WHAT YOU HAVE TO DO: Extract every line starting at the line that contains "the Eyedropper tool" and ending with the final line of the data, inclusive; give only those lines, word for word.

EXCERPTED RECORDS section start

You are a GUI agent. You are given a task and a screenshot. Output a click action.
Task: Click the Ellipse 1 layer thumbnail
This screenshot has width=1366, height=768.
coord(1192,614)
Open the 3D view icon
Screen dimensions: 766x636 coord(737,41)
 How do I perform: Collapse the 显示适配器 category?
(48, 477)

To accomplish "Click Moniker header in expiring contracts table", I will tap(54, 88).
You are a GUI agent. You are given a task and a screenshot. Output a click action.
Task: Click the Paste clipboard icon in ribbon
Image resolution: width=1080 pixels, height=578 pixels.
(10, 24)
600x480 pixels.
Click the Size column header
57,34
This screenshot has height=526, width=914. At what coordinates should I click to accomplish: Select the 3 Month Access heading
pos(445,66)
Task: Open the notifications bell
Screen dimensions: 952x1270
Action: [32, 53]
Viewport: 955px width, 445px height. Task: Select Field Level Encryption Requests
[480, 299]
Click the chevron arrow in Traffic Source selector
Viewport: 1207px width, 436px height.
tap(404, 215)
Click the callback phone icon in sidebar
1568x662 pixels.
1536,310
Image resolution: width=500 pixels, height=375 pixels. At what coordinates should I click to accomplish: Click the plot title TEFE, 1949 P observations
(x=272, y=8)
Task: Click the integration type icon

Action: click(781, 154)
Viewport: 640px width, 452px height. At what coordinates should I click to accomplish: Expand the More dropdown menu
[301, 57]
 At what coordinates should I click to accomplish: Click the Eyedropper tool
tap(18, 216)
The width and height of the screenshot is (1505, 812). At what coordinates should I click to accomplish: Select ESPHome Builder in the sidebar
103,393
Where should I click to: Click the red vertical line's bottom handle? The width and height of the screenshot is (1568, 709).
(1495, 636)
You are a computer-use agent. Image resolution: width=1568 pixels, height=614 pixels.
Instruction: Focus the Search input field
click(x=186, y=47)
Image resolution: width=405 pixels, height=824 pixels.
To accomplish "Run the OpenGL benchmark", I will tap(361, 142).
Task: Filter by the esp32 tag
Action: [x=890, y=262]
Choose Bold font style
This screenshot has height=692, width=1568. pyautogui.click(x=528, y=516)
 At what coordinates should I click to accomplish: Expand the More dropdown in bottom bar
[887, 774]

EXCERPTED RECORDS section end

OUTPUT OF THE TASK:
 At what coordinates should I click to accomplish: Click the Eyedropper tool
tap(18, 216)
The width and height of the screenshot is (1505, 812). At what coordinates should I click to accomplish: Select ESPHome Builder in the sidebar
103,393
Where should I click to: Click the red vertical line's bottom handle? The width and height of the screenshot is (1568, 709).
(1495, 636)
You are a computer-use agent. Image resolution: width=1568 pixels, height=614 pixels.
Instruction: Focus the Search input field
click(x=186, y=47)
Image resolution: width=405 pixels, height=824 pixels.
To accomplish "Run the OpenGL benchmark", I will tap(361, 142).
Task: Filter by the esp32 tag
Action: [x=890, y=262]
Choose Bold font style
This screenshot has height=692, width=1568. pyautogui.click(x=528, y=516)
 At what coordinates should I click to accomplish: Expand the More dropdown in bottom bar
[887, 774]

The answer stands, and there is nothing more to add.